Central Africa Goes to Polls amid Fresh Violence


Sun 27 Dec 2020 | 11:59 AM
Omnia Ahmed

Voters in the Central African Republic (CAR) were called at pollibg centers, on Sunday, for presidential and legislative elections, amid erupted violence as the government tries to hold off a rebel advance.

UN peacekeepers and local and Rwandan soldiers were patrolling the streets throughout the capital, with armored vehicles posted outside voting places armed with machine guns, according to what AFP journalists have seen.

UN peacekeepers and local and Rwandan soldiers were patrolling the streets throughout the capital

There was a delay of around 50 minutes before some polls stations in Bangui opened as voting materials had not been delivered on time.

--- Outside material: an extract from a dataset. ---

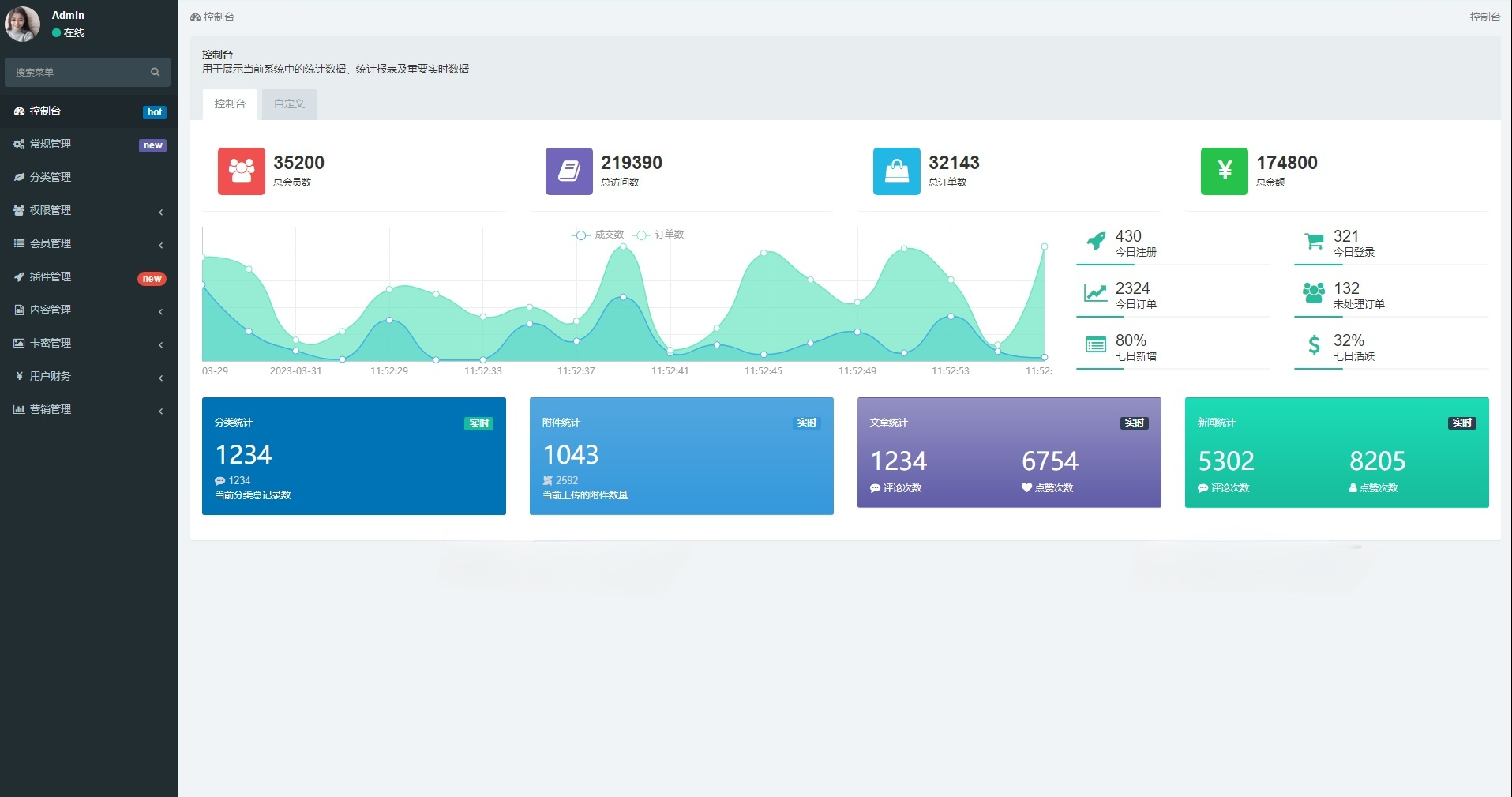Open 分类管理 in the sidebar
The image size is (1512, 797).
(x=51, y=178)
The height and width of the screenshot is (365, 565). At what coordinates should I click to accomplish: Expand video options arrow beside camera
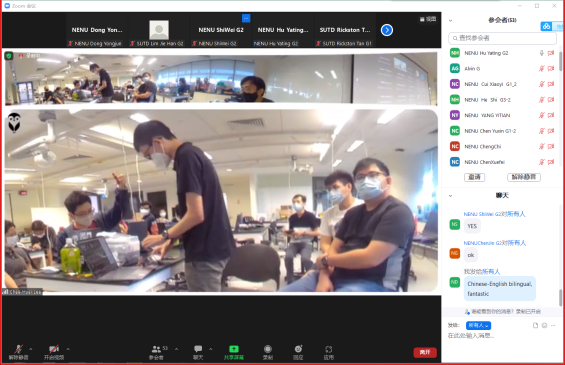click(x=68, y=349)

“It's very important for me to be here, as a citizen. I think this vote will change our country, whoever the president will be,” teacher Hortense Reine said outside a voting place in Boganda secondary school in the city's east, where around 30 people were queueing.

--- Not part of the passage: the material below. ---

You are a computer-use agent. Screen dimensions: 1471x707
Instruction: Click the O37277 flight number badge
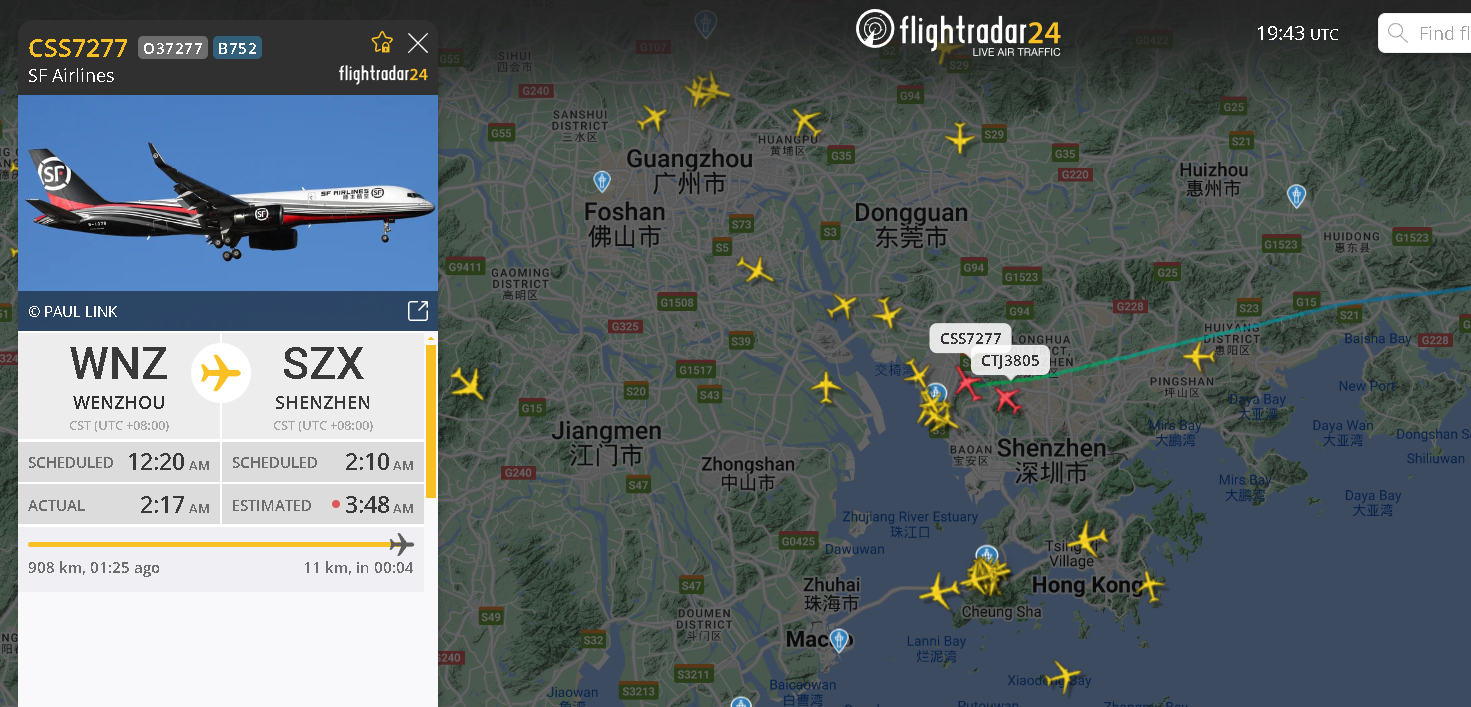pyautogui.click(x=173, y=48)
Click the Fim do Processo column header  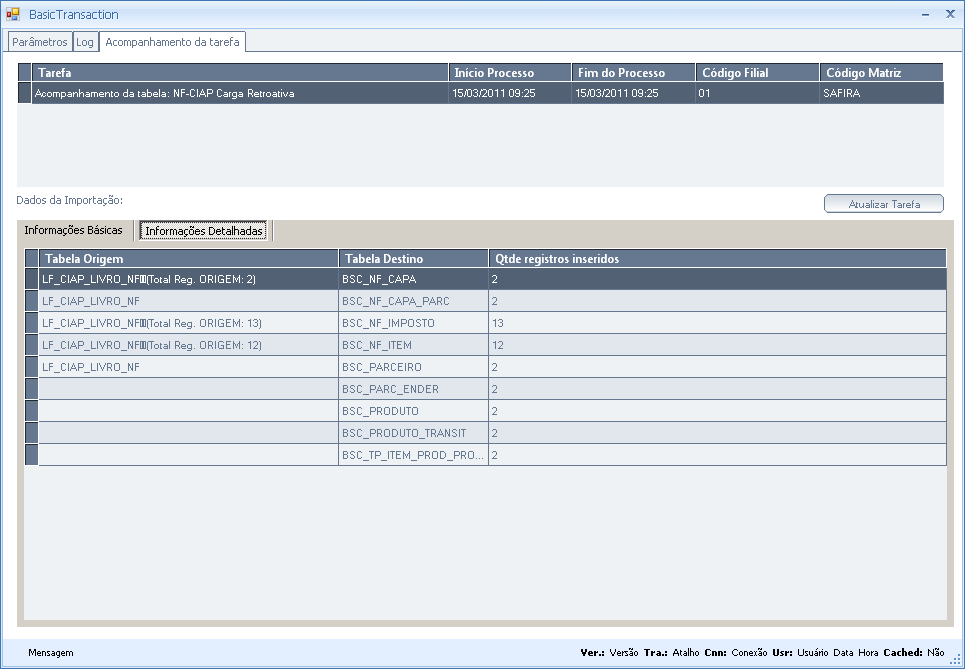click(x=633, y=73)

The election came after a week of turbulence, as Militias hostile to President Faustin-Archange Touadera, who is seeking a second term, have stepped up attacks across CAR since the constitutional court rejected several candidates, including former President Francois Bozize earlier this month.

During the campaign trail, Touadera has been touting advances rebuilding state institutions, rejecting opposition calls to delay the polls for the election.

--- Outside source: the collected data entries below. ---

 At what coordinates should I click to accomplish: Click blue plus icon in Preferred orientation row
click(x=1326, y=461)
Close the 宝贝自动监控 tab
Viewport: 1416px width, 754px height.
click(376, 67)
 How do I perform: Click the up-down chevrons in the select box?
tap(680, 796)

“There is no institutional crisis,” he said last week. “We must simply go on with the election.”

Touadera has struggled to control large areas of the resource-rich country since he was first elected in 2016, three years after a rebellion that ousted Bozize.

He has accused Bozize of stirring the violence which happened in CAR.

“He's the one who's organizing this,” he told DW. “They are the ones who provoked this violence. They mobilized the armed groups.”

“They brought back violence and now they want to burst in to [the capital] Bangui to destabilize,” he added.

On his part, Secretary-General António Guterres urged all actors “to refrain from any action, including violence, hate speech and incitement to violence, that could threaten human lives and undermine the electoral process and national stability,” according to a statement issued by his spokesperson Stéphane Dujarric.

Guterres also called on all political stakeholders and their supporters “to resolve their differences peacefully, through dialogue and appropriate institutional mechanisms, in accordance with national laws.”